The UN health chief, who is in the Democratic Republic of Congo to help fight an Ebola outbreak, was due Friday to meet Congolese authorities before heading Saturday to the violence-hit region at the centre of the crisis.
World Health Organisation head Tedros Adhanom Ghebreyesus arrived in the capital, Kinsasha, late Thursday, two weeks after the outbreak of the highly contagious haemorrhagic fever was declared.
He had been due to travel Friday to Ituri, a remote northeastern province that is the epicentre of the country’s 17th Ebola outbreak, but the trip has been pushed back by a day.
There have been at least 1,077 suspected cases since the outbreak was declared on May 15, including 246 deaths, the Africa Centres for Disease Control and Prevention (Africa CDC) said Thursday.

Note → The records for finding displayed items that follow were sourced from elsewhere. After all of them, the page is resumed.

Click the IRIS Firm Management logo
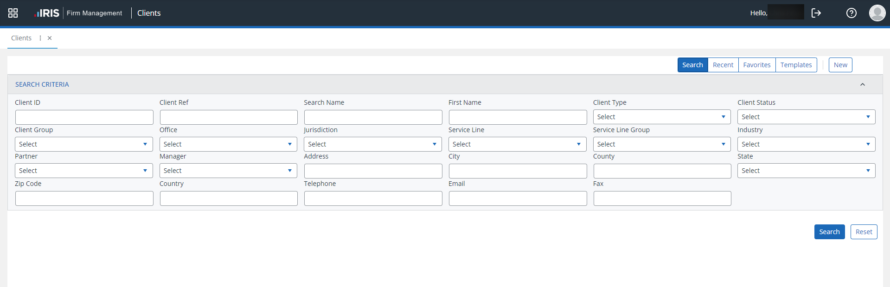Viewport: 890px width, 287px height. [x=78, y=13]
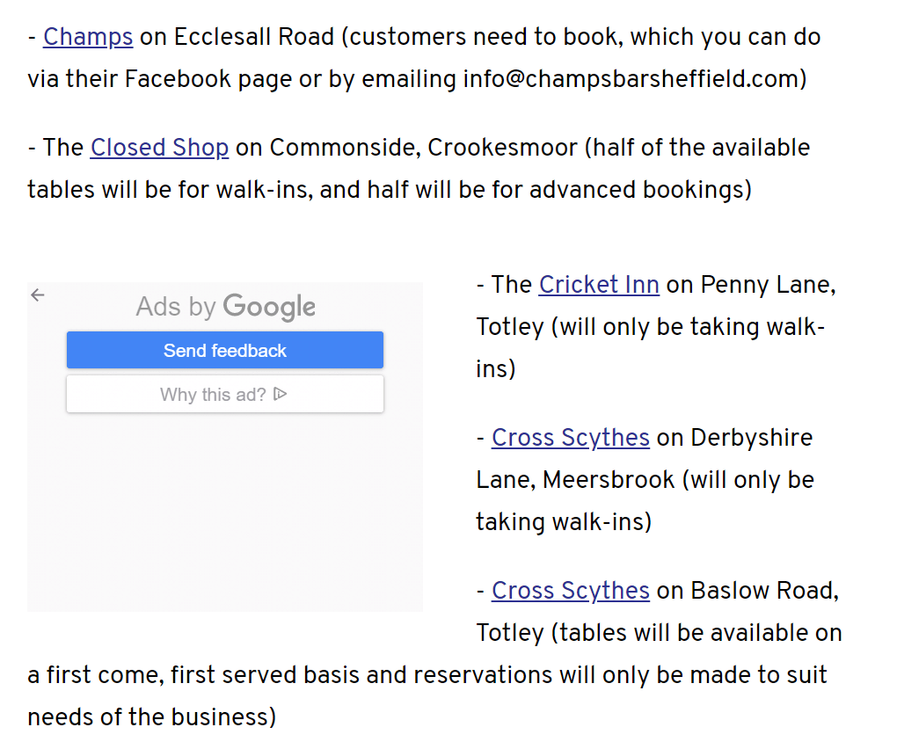Click the info@champsbarsheffield.com email address
The image size is (897, 749).
pyautogui.click(x=631, y=79)
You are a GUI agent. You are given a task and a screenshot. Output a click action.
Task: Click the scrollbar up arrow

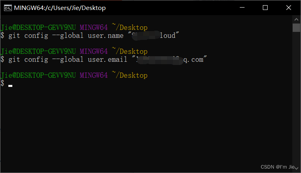pyautogui.click(x=296, y=20)
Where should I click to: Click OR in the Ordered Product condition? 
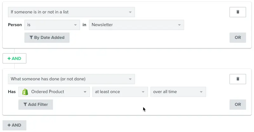pyautogui.click(x=237, y=105)
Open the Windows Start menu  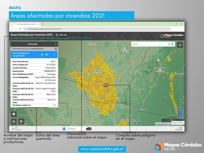point(64,129)
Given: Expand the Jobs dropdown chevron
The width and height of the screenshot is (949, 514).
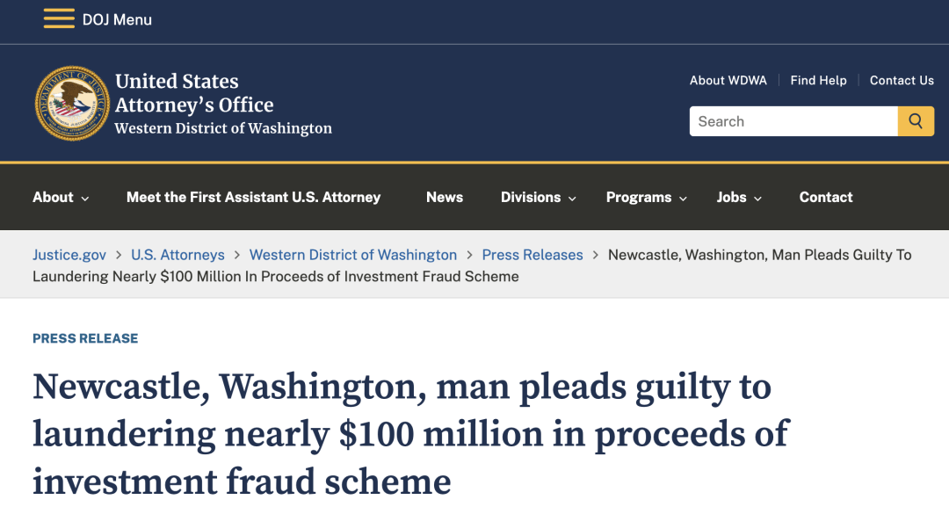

But the true reach of the outbreak, which is thought to have been circulating before it was detected, is likely much wider, the WHO has warned.
The DRC has limited capacity to conduct laboratory tests to confirm the transmission of cases.
Congolese and international health authorities have struggled to curb the spread of the virus, which is already present in three provinces and in neighbouring Uganda, where seven confirmed infections, including one death, have been recorded.
The DRC, a vast nation of more than 100 million people, is one of the poorest countries in the world and for more than three decades has been plagued by conflict from myriad armed groups in its mineral-rich east.